# 📚 GLUE Benchmark — Task Overview

GLUE includes 9 English language understanding tasks, each with a different structure and purpose. These tasks cover:
	
	•	Single-sentence classification
	•	Sentence pair classification
	•	Semantic similarity (regression)
	•	Natural language inference (NLI)


## 🔹 1. CoLA (Corpus of Linguistic Acceptability)

- **Task Type**: Single-sentence classification
- **Goal**: Judge grammatical acceptability
- **Input**: One sentence
- **Label**: 
  - 1 = grammatically acceptable  
  - 0 = unacceptable
- **Example**:  
  `"The boy is sleeping." → 1`
- **Dataset Size**: ~8.5k train, 1k dev
- **Source**: Linguistic literature (Warstadt et al., 2018)

---

## 🔹 2. SST-2 (Stanford Sentiment Treebank)

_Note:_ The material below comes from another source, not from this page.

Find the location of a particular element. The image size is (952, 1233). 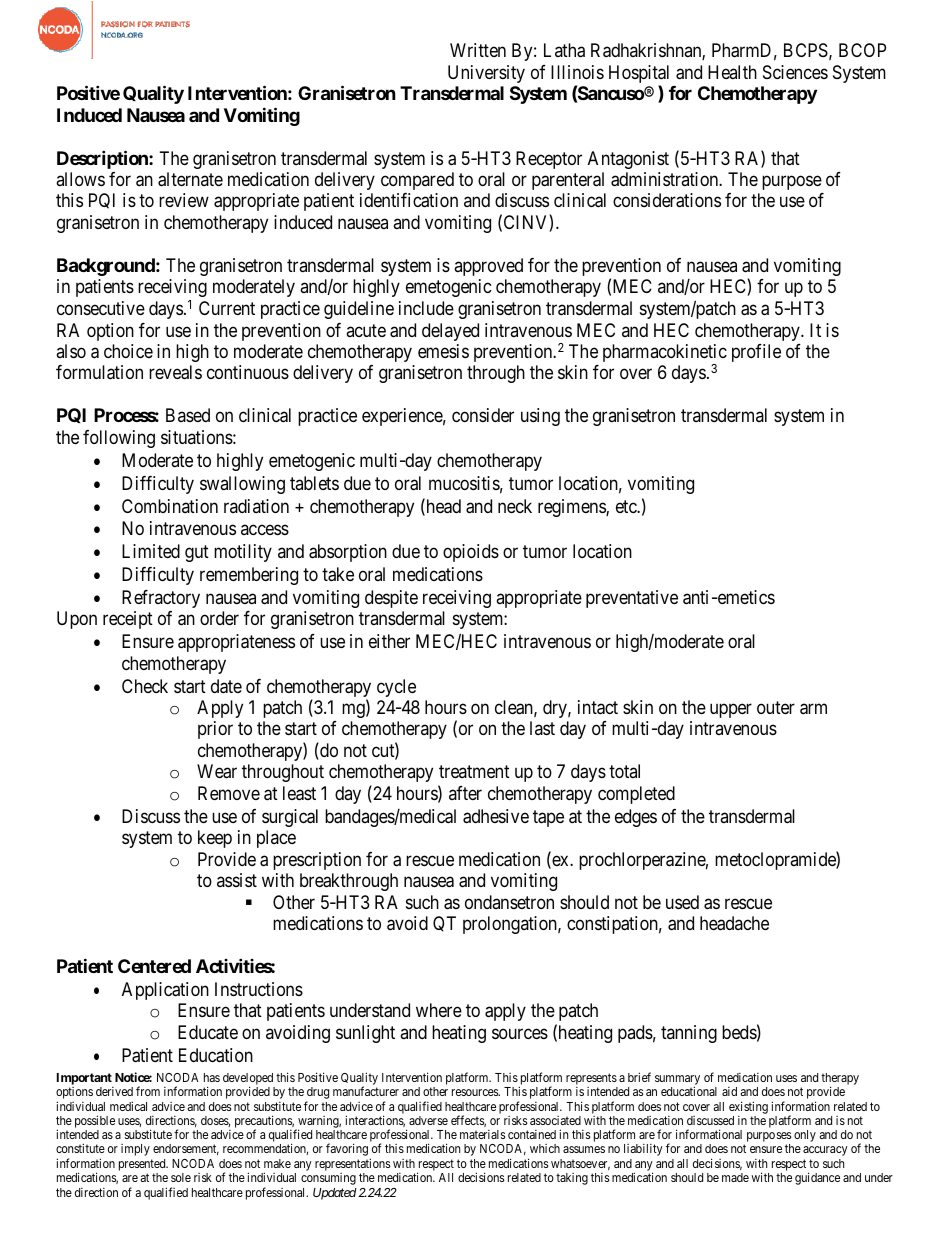

Description is located at coordinates (103, 159).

- **Task Type**: Single-sentence classification
- **Goal**: Predict sentiment (positive/negative)
- **Input**: One sentence
- **Label**: 
  - 1 = positive  
  - 0 = negative
- **Example**:  
  `"A delightfully quirky film." → 1`
- **Dataset Size**: ~67k train, 872 dev
- **Source**: Stanford Sentiment Treebank

---

## 🔹 3. MRPC (Microsoft Research Paraphrase Corpus)

- **Task Type**: Sentence pair classification
- **Goal**: Determine if two sentences are paraphrases
- **Input**: Sentence1, Sentence2
- **Label**: 
  - 1 = paraphrase  
  - 0 = not paraphrase
- **Example**:  
  `"He ran the company." vs "He managed the business." → 1`
- **Dataset Size**: ~3.7k train, 408 dev
- **Source**: Microsoft Research

---

## 🔹 4. QQP (Quora Question Pairs)

- **Task Type**: Sentence pair classification
- **Goal**: Identify if two questions have the same meaning
- **Input**: Question1, Question2
- **Label**: 
  - 1 = duplicate  
  - 0 = not duplicate
- **Example**:  
  `"What is AI?" vs "What is artificial intelligence?" → 1`
- **Dataset Size**: ~364k train, 40k dev
- **Source**: Quora

---

## 🔹 5. STS-B (Semantic Textual Similarity Benchmark)

- **Task Type**: Sentence pair regression
- **Goal**: Rate how similar two sentences are (scale: 0 to 5)
- **Input**: Sentence1, Sentence2
- **Label**: Float between 0.0 and 5.0
- **Example**:  
  `"A man is playing guitar." vs "Someone is playing an instrument." → 4.2`
- **Dataset Size**: ~5.7k train, 1.5k dev
- **Source**: Various MTurk datasets

---

## 🔹 6. MNLI (Multi-Genre Natural Language Inference)

- **Task Type**: Sentence pair classification (NLI)
- **Goal**: Determine if the hypothesis is entailed by, contradicts, or is neutral with respect to the premise
- **Input**: Premise, Hypothesis
- **Label**: 
  - 0 = entailment  
  - 1 = neutral  
  - 2 = contradiction
- **Example**:  
  `Premise: "He ordered pizza."  
   Hypothesis: "He got food." → 0 (entailment)`
- **Dataset Size**: ~393k train, 20k dev
- **Source**: Multi-genre corpora (spoken, fiction, government, etc.)

---

## 🔹 7. QNLI (Question Natural Language Inference)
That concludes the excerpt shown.